During the Depression, Marion and Trex worked many jobs in addition to trying to hold the ranch together. One of those jobs was for a jeweler and lapidarist in Great Falls. In 1937, the jewelry store went bankrupt, and Trex received its assets as compensation for unpaid wages. Marion and Trex then opened the Trex Agate Shop, a wholesale and retail store that is still family owned and operated. Their first son, Clifford Marion Trexler, was born in 1933.
The family businesses expanded during the 1940s, and a partner took over the retail store in Great Falls while Marion and Trex continued the wholesale and manufacturing operation from Bynum as well as operating the family ranch. The ranch was also sold/exchanged for one closer to Bynum. Their second son, David Lee, was born in 1955.
Marion and Trex reopened a retail shop in Bynum shortly before Trex’s death in 1962. In 1965, Marion married John Brandvold, a master plumber. In the early 1970s, it became a family passion to display fossils from the area, and in 1978, Marion discovered the first dinosaur baby bones recognized from North America - the first baby dinosaurs in a nest found anywhere in the world.
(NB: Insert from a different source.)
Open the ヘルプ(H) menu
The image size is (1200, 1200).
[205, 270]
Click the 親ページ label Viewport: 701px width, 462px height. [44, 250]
This discovery led to a renewed global interest in dinosaurs, and it changed human understanding of both dinosaurs and modern animals.
Marion continued to operate her retail shop until her memory began to fail at age 97, and she spent the last few years of her life at the Teton Nursing Home. Her excellent care made her final years happy and comfortable, and both she and her family were (and are) extremely grateful to that institution for their wonderful work.
Marion passed away on June 5. She is survived by her husband, John, sons Cliff (Jane) and David (Laurie), six grandchildren, nine great-grandchildren, and 11 great-great grandchildren. She was preceded in death by her first husband, Trex, and a great-granddaughter, Serena.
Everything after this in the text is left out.